M_ifor an inertia matrix containing hydrodynamic additional masses, g_i,1＝R(ψ_i)，ψ_iFor the heading of the target underwater vehicle under an earth coordinate system, R (psi) is a conversion matrix of the earth coordinate system and a body coordinate system, e_i,1For said position error, e_i,2For the tracking error, K is specified as explained above_i,2For controlling gainNumber, K_i,2Is a preset constant, K_i,2For example, 3 or 5 may be used for > 0.

Specifically, the method for tracking and controlling the underwater vehicle provided by the embodiment further includes the steps of:

s300, updating the estimated value of the preset parameter according to the motion data corresponding to the estimated value of the preset parameter and the actual motion data.

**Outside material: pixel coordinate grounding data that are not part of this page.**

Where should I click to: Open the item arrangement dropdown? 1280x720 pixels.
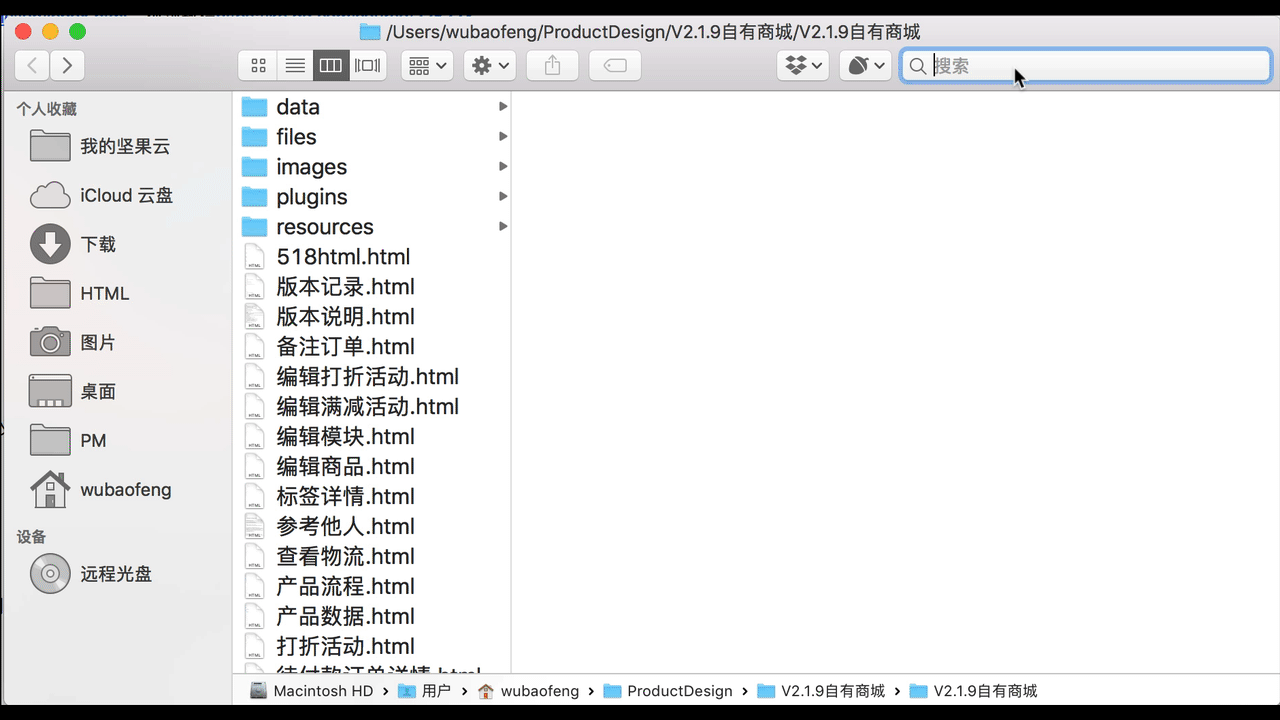[x=427, y=66]
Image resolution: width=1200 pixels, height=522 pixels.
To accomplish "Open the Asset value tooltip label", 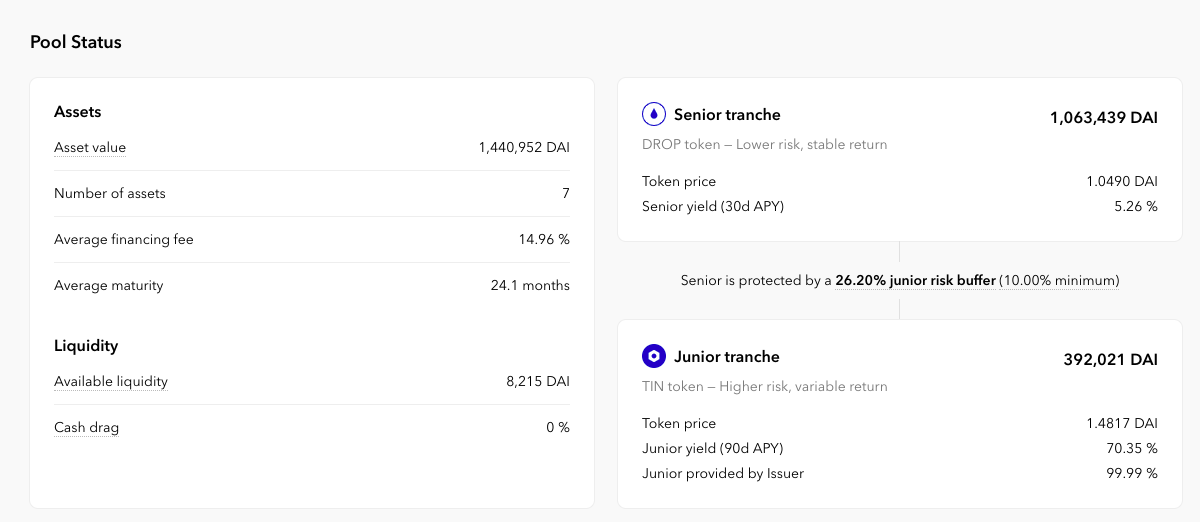I will 90,148.
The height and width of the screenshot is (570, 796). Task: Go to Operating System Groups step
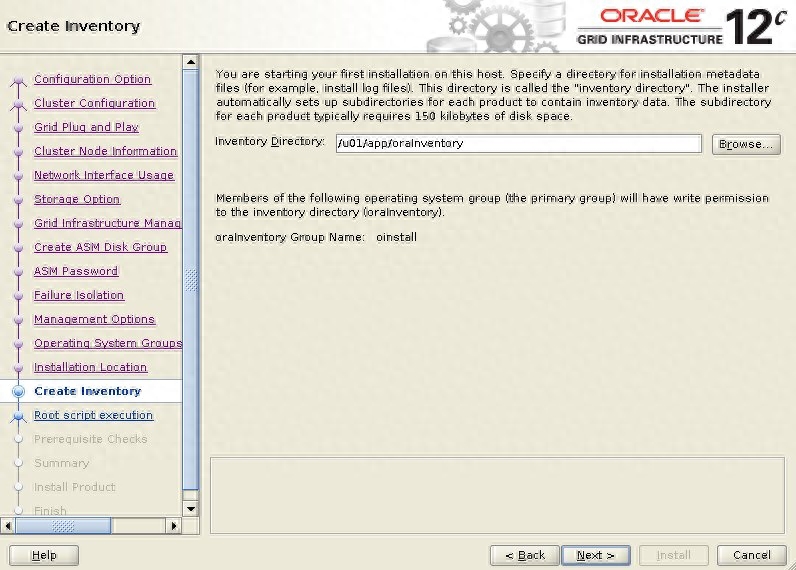107,343
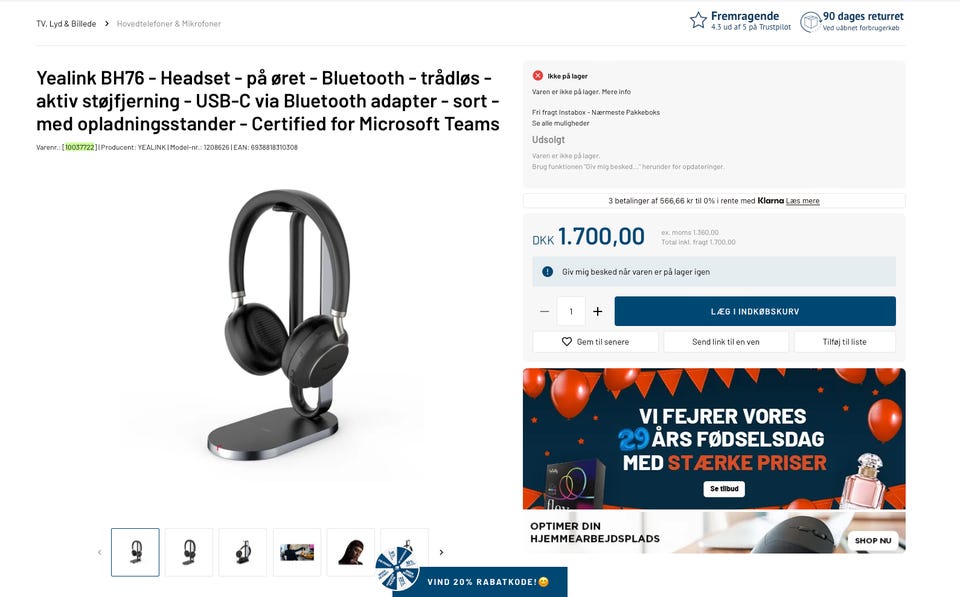Viewport: 960px width, 597px height.
Task: Open Klarna Læs mere link
Action: point(802,201)
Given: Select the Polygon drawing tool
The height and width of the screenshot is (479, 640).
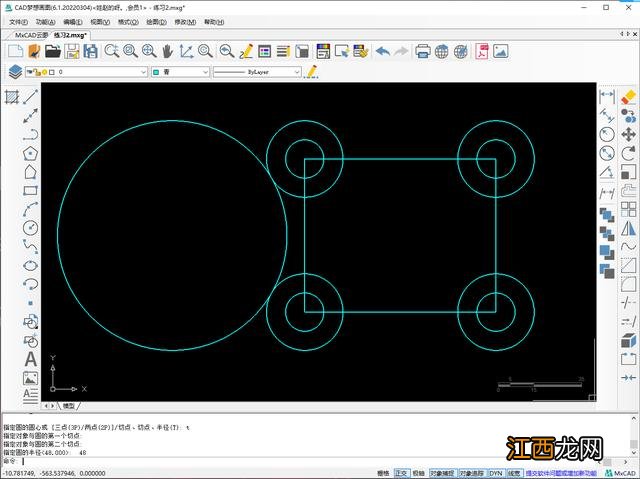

In this embodiment, estimating the preset parameter, specifically, updating the estimated value of the preset parameter according to the motion data corresponding to the estimated value of the preset parameter and the actual motion data, and according to a difference between the motion data corresponding to the estimated value of the preset parameter and the actual motion data, so that the estimated value of the preset parameter approaches a true value, and updating the estimated value of the preset parameter includes:

s310, representing the preset parameters through the weight and the basis function of the neural network;

and S320, updating the weight of the neural network according to a preset self-adaptive updating law of the weight.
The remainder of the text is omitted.